Simulating how animals learn: a new modelling framework applied to the process of optimal foraging

TL;DR

This paper introduces a novel Bayesian MCMC-based simulation framework to model animal learning, demonstrating how animals adapt their foraging strategies in uncertain environments, aligning with optimal foraging theories.

Contribution

The paper presents a new computational framework using Bayesian MCMC sampling to simulate animal learning and decision-making in complex, changing environments.

Findings

Simulated animals learned strategies that maximize foraging success.

Behavioral plasticity improves foraging efficiency in unpredictable environments.

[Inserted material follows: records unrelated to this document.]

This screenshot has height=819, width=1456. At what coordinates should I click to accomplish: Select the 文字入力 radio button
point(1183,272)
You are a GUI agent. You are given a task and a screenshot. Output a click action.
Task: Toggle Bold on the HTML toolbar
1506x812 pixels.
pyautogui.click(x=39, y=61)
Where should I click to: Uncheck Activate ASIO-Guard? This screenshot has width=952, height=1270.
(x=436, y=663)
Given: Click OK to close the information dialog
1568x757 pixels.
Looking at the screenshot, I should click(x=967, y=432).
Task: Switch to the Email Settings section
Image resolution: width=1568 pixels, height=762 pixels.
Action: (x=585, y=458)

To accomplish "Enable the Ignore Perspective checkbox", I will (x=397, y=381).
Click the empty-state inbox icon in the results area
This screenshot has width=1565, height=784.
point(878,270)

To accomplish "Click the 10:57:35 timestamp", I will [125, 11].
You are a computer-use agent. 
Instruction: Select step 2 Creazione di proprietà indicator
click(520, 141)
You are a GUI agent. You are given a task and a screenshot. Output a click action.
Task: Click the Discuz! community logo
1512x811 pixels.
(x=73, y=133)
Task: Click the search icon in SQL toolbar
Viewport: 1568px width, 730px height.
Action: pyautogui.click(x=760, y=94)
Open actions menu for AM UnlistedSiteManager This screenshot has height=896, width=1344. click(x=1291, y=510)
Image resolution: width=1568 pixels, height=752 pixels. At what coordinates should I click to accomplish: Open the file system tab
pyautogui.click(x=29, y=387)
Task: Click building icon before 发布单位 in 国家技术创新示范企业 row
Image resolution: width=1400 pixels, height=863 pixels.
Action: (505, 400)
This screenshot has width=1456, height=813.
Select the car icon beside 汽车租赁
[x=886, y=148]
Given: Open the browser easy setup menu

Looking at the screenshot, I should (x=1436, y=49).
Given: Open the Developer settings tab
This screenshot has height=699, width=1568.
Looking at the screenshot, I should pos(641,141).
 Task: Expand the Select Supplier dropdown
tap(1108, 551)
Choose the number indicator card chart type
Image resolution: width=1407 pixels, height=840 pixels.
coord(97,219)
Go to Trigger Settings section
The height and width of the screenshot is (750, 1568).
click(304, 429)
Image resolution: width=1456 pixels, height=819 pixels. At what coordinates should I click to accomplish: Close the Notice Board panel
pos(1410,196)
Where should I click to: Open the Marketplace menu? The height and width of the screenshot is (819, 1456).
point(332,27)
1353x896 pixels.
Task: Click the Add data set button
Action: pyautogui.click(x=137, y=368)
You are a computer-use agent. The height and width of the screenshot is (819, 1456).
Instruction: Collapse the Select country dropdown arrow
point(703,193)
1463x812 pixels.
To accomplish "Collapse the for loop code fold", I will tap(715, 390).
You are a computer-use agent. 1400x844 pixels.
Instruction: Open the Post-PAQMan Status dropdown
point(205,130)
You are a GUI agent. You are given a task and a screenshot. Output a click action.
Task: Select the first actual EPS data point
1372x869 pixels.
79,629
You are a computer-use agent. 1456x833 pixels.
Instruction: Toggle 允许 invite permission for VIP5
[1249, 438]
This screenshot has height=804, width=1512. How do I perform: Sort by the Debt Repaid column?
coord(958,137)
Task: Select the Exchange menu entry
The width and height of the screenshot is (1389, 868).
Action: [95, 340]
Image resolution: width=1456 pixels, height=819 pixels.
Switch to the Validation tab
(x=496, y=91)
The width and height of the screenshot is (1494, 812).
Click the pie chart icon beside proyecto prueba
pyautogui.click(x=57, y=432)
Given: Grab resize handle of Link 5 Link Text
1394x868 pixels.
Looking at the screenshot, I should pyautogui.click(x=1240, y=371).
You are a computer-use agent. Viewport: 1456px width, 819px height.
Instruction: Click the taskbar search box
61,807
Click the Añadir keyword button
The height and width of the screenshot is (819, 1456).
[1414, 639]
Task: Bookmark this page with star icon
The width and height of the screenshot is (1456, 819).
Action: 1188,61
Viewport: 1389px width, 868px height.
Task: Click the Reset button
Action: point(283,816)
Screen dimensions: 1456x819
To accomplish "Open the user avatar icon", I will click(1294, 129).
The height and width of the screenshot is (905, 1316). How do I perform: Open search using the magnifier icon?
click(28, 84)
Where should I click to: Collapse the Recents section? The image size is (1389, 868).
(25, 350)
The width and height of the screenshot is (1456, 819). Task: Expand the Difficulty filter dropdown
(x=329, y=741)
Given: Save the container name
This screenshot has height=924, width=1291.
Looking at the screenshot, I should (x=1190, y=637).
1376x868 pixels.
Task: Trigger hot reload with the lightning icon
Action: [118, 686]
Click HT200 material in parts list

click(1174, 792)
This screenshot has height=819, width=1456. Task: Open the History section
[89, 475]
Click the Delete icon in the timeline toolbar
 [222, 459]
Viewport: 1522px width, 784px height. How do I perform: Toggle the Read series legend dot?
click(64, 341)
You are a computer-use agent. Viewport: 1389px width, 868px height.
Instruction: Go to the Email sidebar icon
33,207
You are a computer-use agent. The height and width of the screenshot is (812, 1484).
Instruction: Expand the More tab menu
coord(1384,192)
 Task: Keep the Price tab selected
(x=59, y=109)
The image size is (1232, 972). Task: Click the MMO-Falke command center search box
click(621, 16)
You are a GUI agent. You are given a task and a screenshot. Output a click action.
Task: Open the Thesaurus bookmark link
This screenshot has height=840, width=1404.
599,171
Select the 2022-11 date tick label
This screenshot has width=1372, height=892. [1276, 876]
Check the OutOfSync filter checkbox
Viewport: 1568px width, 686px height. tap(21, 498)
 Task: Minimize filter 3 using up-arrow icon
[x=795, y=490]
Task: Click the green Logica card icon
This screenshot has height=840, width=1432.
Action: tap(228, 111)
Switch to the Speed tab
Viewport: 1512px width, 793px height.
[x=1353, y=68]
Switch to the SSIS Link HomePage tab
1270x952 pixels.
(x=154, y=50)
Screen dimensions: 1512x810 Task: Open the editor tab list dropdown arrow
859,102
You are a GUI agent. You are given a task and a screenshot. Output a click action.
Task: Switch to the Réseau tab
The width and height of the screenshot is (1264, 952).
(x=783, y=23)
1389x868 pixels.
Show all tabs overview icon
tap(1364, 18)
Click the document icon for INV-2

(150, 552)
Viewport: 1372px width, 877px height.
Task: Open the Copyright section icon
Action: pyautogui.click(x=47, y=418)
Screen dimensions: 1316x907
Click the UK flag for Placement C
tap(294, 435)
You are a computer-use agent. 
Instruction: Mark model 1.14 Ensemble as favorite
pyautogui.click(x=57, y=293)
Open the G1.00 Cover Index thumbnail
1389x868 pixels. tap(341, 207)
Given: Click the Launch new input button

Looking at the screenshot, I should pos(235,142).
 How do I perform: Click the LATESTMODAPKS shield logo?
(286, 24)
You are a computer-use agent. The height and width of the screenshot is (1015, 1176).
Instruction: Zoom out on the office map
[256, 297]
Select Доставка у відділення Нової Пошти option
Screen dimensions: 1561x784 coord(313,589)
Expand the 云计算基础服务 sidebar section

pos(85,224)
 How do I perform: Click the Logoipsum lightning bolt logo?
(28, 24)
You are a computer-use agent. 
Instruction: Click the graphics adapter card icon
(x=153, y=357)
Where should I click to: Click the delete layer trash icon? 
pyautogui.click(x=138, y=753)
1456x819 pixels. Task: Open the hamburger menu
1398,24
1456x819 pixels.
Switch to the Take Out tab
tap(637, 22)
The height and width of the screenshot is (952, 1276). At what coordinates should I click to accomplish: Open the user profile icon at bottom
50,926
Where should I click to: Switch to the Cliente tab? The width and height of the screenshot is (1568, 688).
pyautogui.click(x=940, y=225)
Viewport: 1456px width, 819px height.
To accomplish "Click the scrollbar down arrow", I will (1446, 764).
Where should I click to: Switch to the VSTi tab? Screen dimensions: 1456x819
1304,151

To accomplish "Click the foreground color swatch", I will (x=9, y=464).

Animals tend to prioritize concentrated resources, consistent with optimal foraging theory.

Abstract

Animal learning has interested ecologists and psychologists for over a century. Mathematical models that explain how animals store and recall information have gained attention recently. Central to this work is statistical decision theory (SDT), which relates information uptake in animals to Bayesian inference. SDT effectively explains many learning tasks in animals, but extending this theory to predict how animals will learn in changing environments still poses a challenge for ecologists. We addressed this shortcoming with a novel implementation of Bayesian Markov Chain Monte Carlo (MCMC) sampling to simulate how animals sample environmental information and learn as a result. We applied our framework to an individual-based model simulating complex foraging tasks encountered by wild animals. Simulated ``animals" learned behavioral strategies that optimized foraging returns simply by following the principles of an MCMC sampler. In these simulations, behavioral plasticity was most conducive to efficient foraging in unpredictable and uncertain environments. Our model suggests that animals prioritize highly concentrated resources even when these resources are less available overall, in line with existing knowledge on optimal foraging and ideal free distribution theory. Our innovative computational modelling framework can be applied more widely to simulate the learning of many other tasks in animals and humans.